In 2014, the Mexican government released statistics for the number of Central American deportations they had carried out in collaboration with the United States. According to the released documents, 42,697 Hondurans, 40,311 Guatemalans, 20,269 Salvadorians, and 976 Nicaraguans were detained and deported between January and November 2014. The Mexican government estimates that in 2015 the number of detained will increase by 150 percent.
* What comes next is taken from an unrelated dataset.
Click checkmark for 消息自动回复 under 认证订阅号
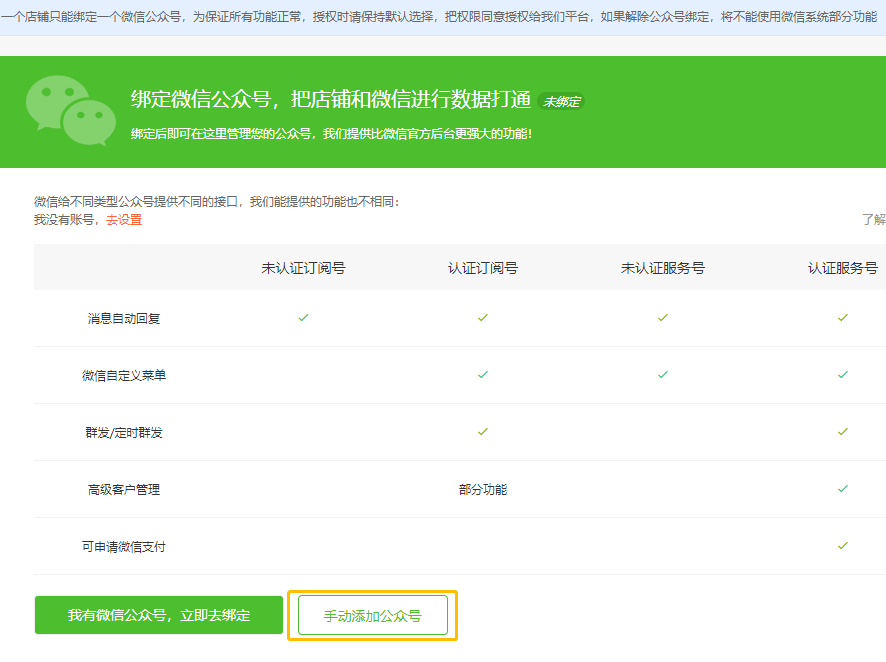 (x=483, y=317)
Despite these efforts, the migrants still flock north with great success. According to the Office of Immigration Statistics Yearbook for 2013 (see chart), the number of apprehensions along the southern border of the United States has profoundly changed since 2006 with the ratification of CAFTA. Using these numbers as a reasonable stand-in for overall migration patterns, it is clear that the number of Mexicans migrating to the United States has, in fact, declined by nearly 50 percent in a decade while over the same period, the number of Guatemalan migrants has tripled.
In response to these realities, the Obama administration has stated goals to create an improved environment for multinationals to make more investments in Central America. In January of this year, Vice President Joseph Biden took to the opinion pages of the New York Times, citing the “Inadequate education, institutional corruption, rampant crime and a lack of investment” that are “holding these countries back. Six million young Central Americans are to enter the labor force in the next decade. If opportunity isn’t there for them, the entire Western Hemisphere will feel the consequences.”
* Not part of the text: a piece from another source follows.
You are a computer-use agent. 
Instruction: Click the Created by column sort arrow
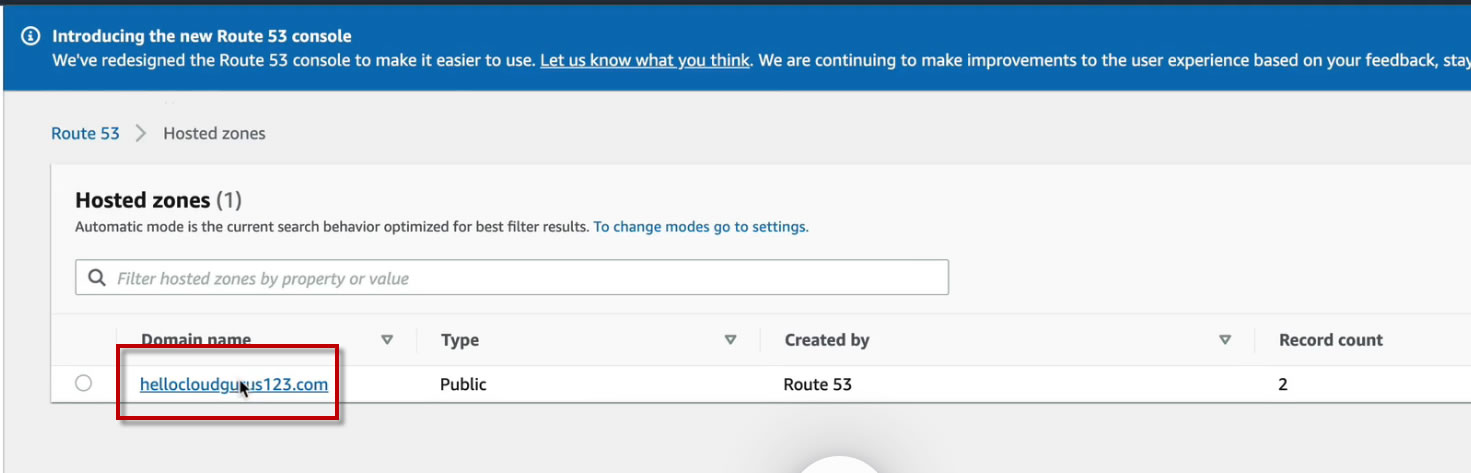click(1225, 340)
The new plan of the Obama administration is, in form and content, essentially the same prescription offered by CAFTA. This has left many local observers scratching their heads.
“It will only create more of the same,” said Byron Garoz of the IXIM Center for Rural Studies. “Supposedly, their plan is to combat the causes of migration. Success depends on whether the plan can generate decent employment, if any. But in reality it will only lead to the promotion of more megaprojects — land speculation, energy, and mining — which all cause more social conflict and displacement.” This may simply be the reality one confronts when the nation that receives the investment capital is still 50 percent rural, but it seems, to this point, that few politicians in Guatemala City or Washington, DC, are willing to concede that point.
The creative destruction of trade agreements like CAFTA may look rosy and bottom-line beneficial from political offices in the centers of power. They certainly look grand from corporate boardrooms. Still, the reality on the ground for campesinos is an altogether more terrible thing. The migrants arriving in the United States are searching for a means of survival, but they would likely never have been driven from their homes without the signing of CAFTA. In a very real way, the families standing on the side of the road, watching their lives go up in flames, had the eviction orders signed long before the men with guns came and forced them to take their first tentative steps on the long and unforgiving migrants’ road.